Recife, Pernambuco; Brazil;
- Channels: Digital: 29 (UHF); Virtual: 9;

Programming
- Affiliations: Record

Ownership
- Owner: Sistema Opinião de Comunicação; (TV Guararapes S.A.);

History
- First air date: January 1, 2000
- Former names: Canal 9 (2005-2006) TV Clube (2006-2021)
- Former channel numbers: Analog: 9 (VHF, 2000–2018)
- Former affiliations: Rede Bandeirantes (2000-2012)

Technical information
- Licensing authority: ANATEL
- ERP: 12 kW
- Transmitter coordinates: 8°3′6.1″S 34°52′40.6″W﻿ / ﻿8.051694°S 34.877944°W

Links
- Public license information: Profile
- Website: www.tvguararapes.com.br

= TV Guararapes =

TV Guararapes (channel 9) is a Brazilian television station Recife, capital of the state of Pernambuco. A Record affiliate, the station is owned by Sistema Opinião de Comunicação and has over-the-air coverage across much of the state.

==History==
The license for VHF channel 9 in Recife (until then occupied by a relay of TV Pernambuco) was granted, after public competition, by president Fernando Henrique Cardoso on December 28, 1998, to Diários Associados, who had been fighting in court for years against the Union over the revocation of the former TV Rádio Clube de Pernambuco license, along with six other stations from Rede Tupi, in July 1980. The station was opened on January 1, 2000, as TV Guararapes, affiliated with Rede Bandeirantes, previously captured by a relay on VHF channel 7 since 1998.
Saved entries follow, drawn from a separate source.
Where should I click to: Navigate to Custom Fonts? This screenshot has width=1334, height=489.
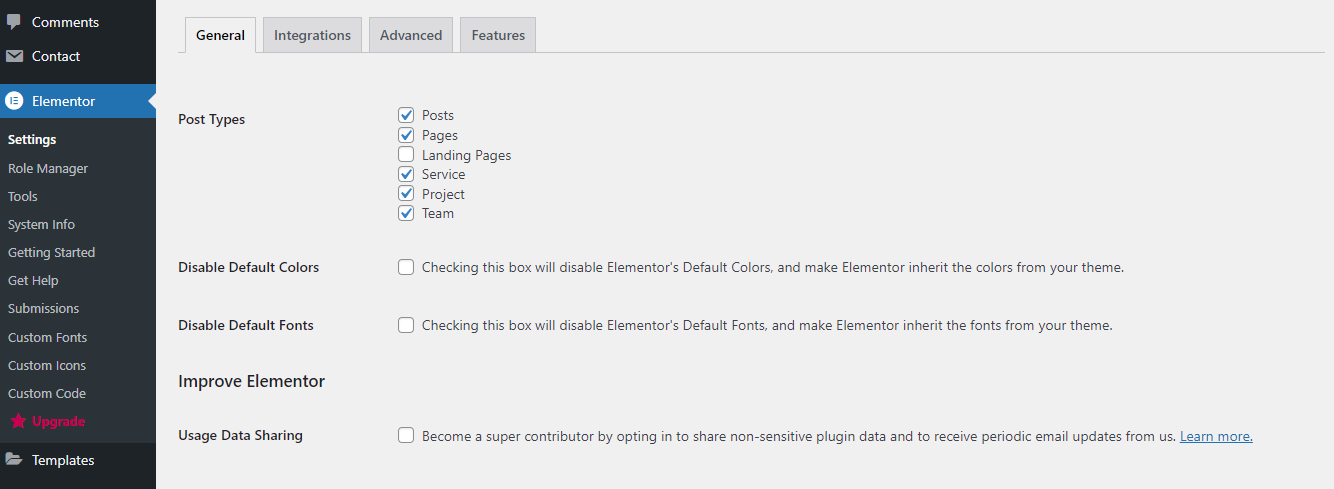point(47,337)
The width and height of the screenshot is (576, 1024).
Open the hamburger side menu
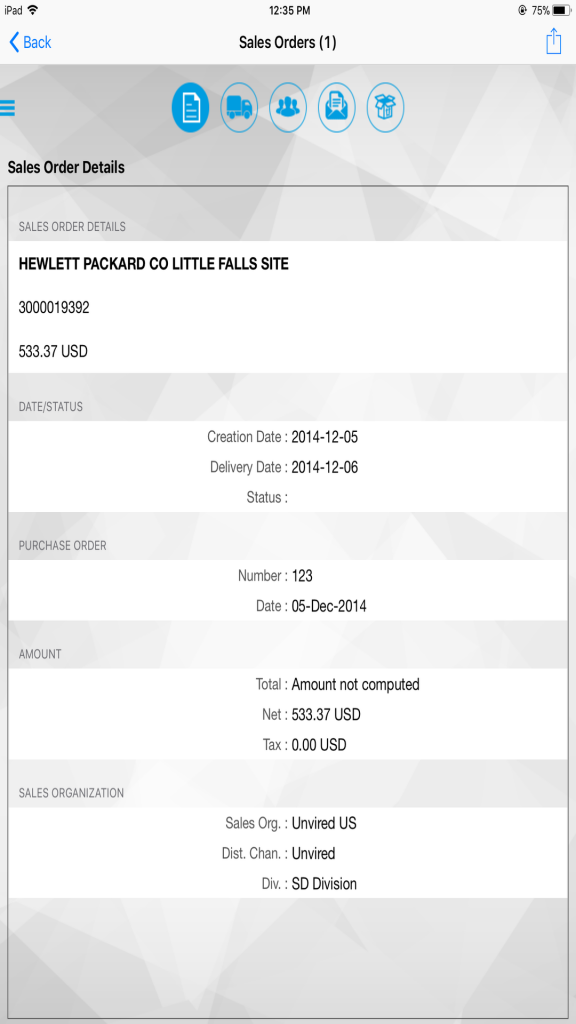(7, 108)
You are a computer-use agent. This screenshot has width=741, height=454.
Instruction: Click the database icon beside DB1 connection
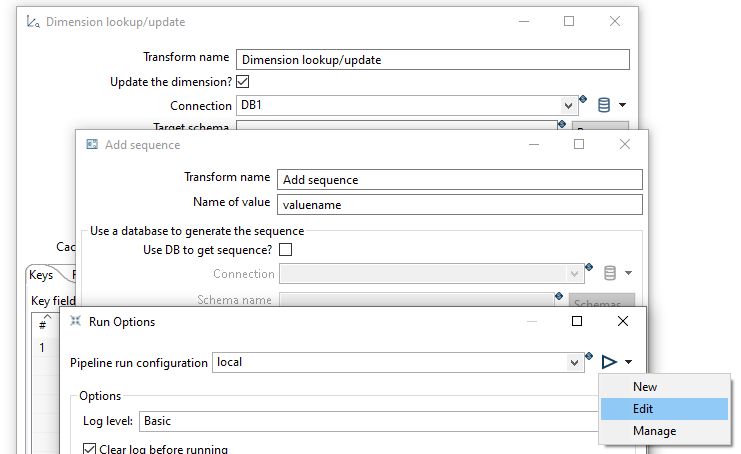click(x=603, y=105)
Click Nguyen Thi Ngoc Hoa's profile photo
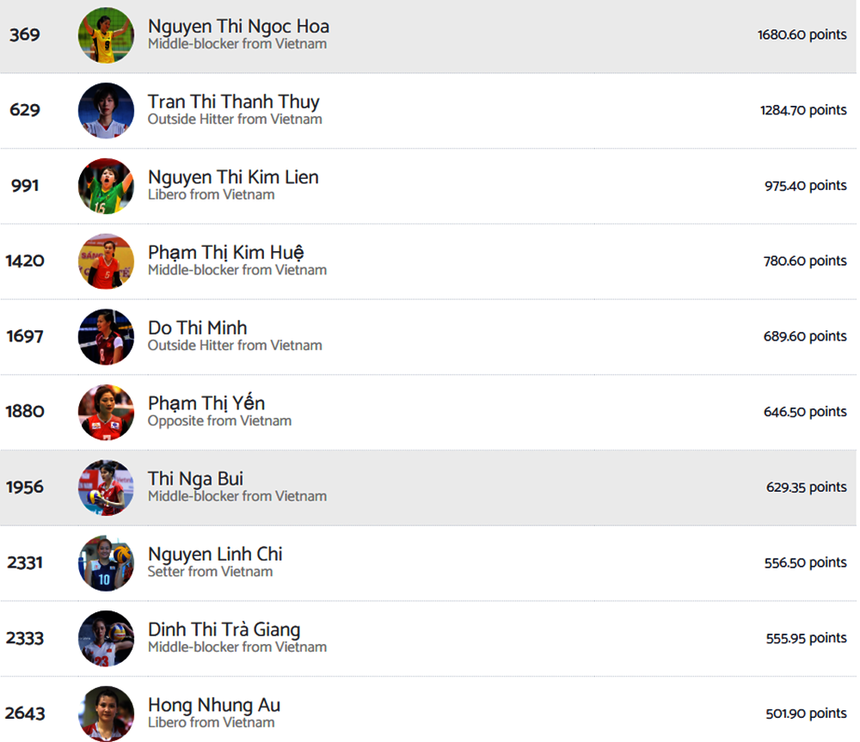This screenshot has width=860, height=742. point(106,35)
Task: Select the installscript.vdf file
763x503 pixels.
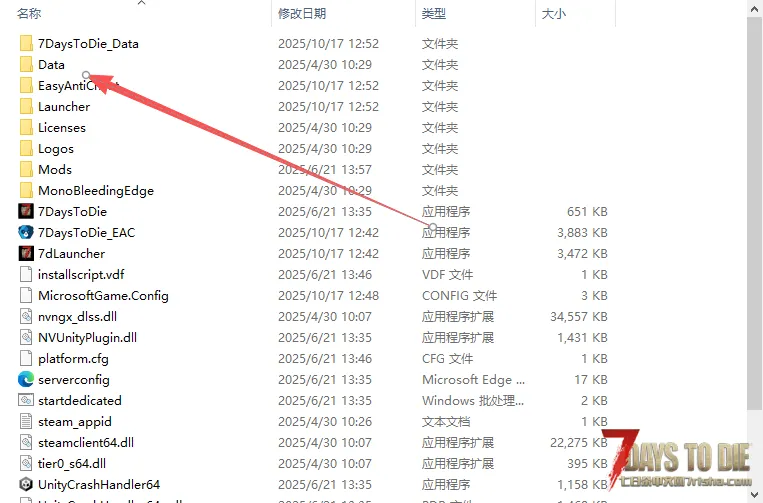Action: (81, 274)
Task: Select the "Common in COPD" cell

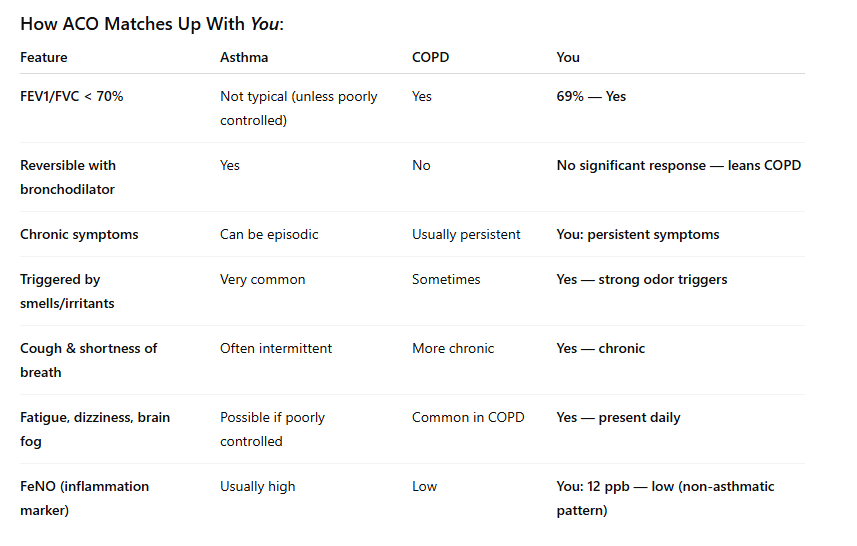Action: 468,418
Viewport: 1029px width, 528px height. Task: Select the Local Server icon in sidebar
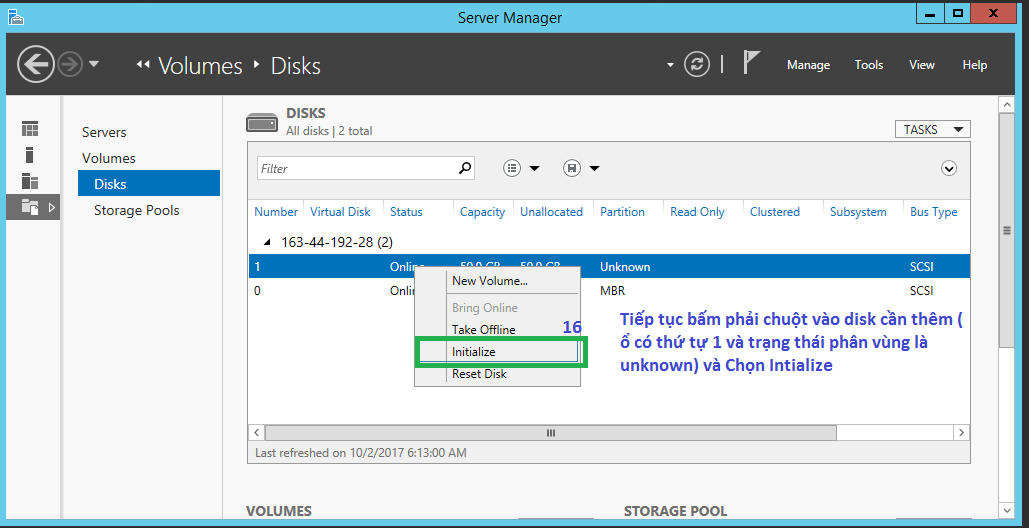30,155
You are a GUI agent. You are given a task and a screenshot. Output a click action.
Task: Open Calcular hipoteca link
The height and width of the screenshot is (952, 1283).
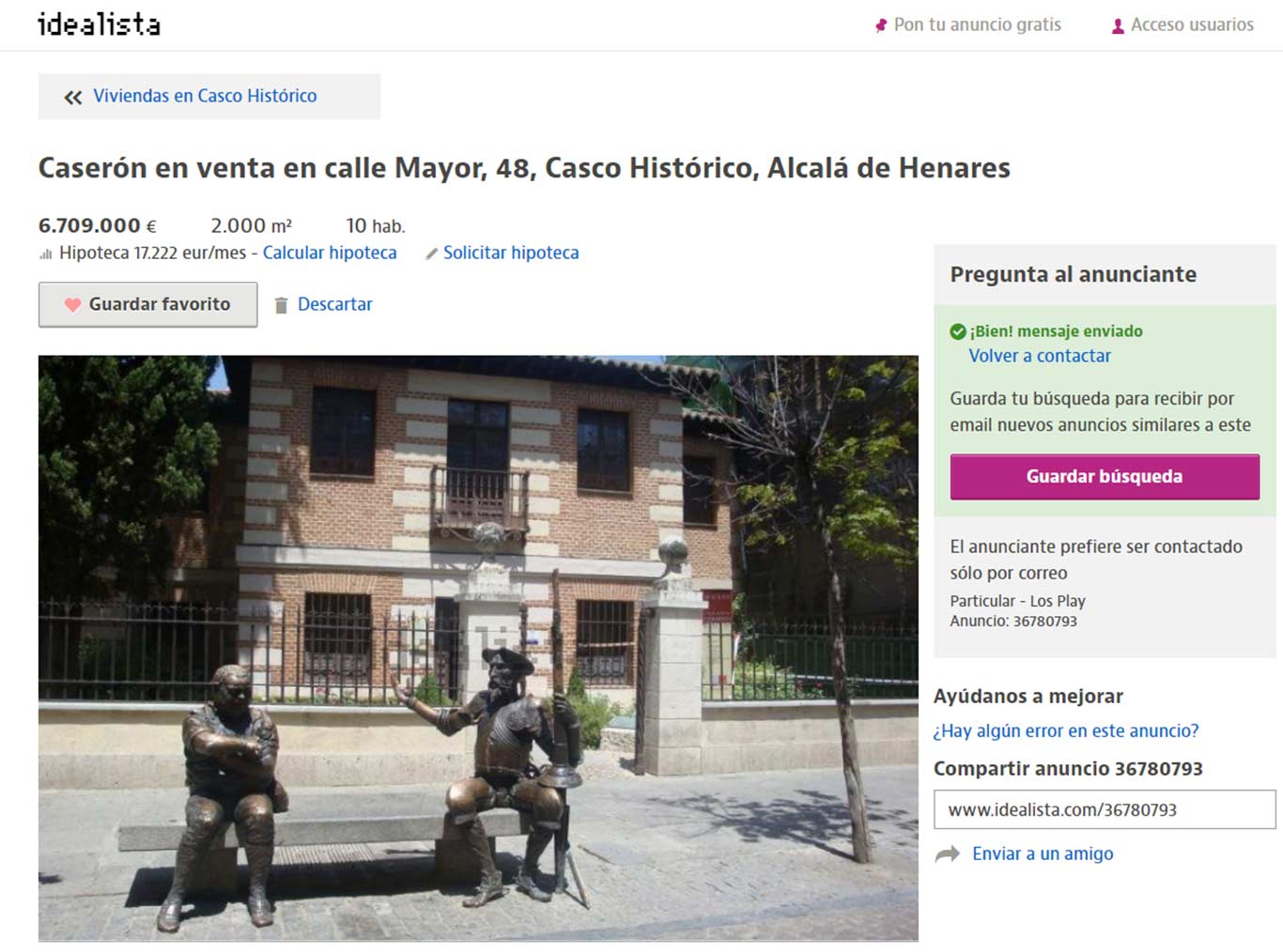pos(330,253)
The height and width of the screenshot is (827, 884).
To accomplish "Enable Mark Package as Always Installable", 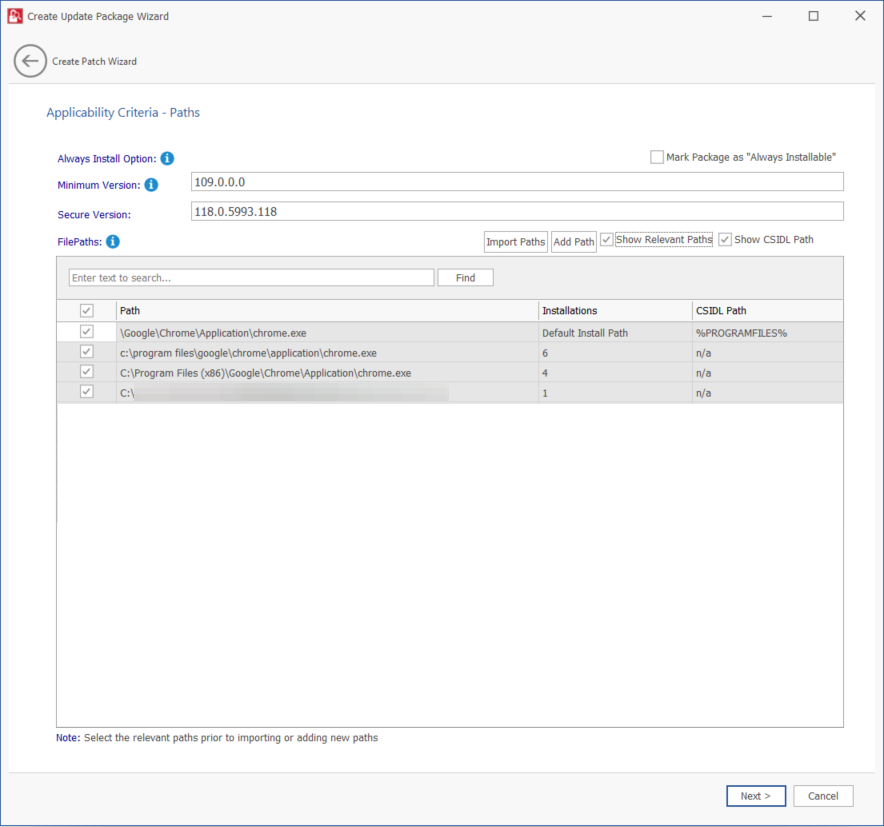I will click(x=657, y=157).
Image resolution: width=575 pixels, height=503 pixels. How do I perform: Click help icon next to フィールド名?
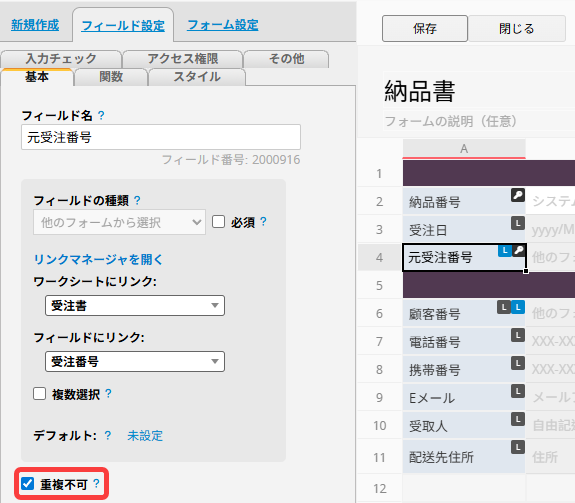pos(101,115)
In its early years, the stationmanaged to maintain a partnership with TVI, a production company owned by sports announcer Luciano do Valle, which in addition to sports broadcasts, was responsible for the programs Valle Tudo and Tudo em Dia, the latter a variety program presented by Luciano and his wife, Luciana Mariano.

In 2003, TV Guararapes premiered the program S.O.S Cardinot, presented on Saturdays by Joslei Cardinot, coming from Rádio Clube de Pernambuco. Months later, Cardinot took over presenting the local version of Brasil Urgente. However, in the same year, he left the program after being hired by TV Tribuna, only returning in July 2011.

In September 2005, the station completely abandoned the name TV Guararapes, which had been out of use since August 2004, and began to identify itself simply as Canal 9. On April 3, 2006, it was renamed TV Clube. On January 9, 2012, the station affiliated with Record, due to the latter's problems with TV Tribuna. A party was prepared to celebrate the partnership, and journalist Ana Paula Padrão presented Jornal da Record live from Recife, to mark the new affiliation.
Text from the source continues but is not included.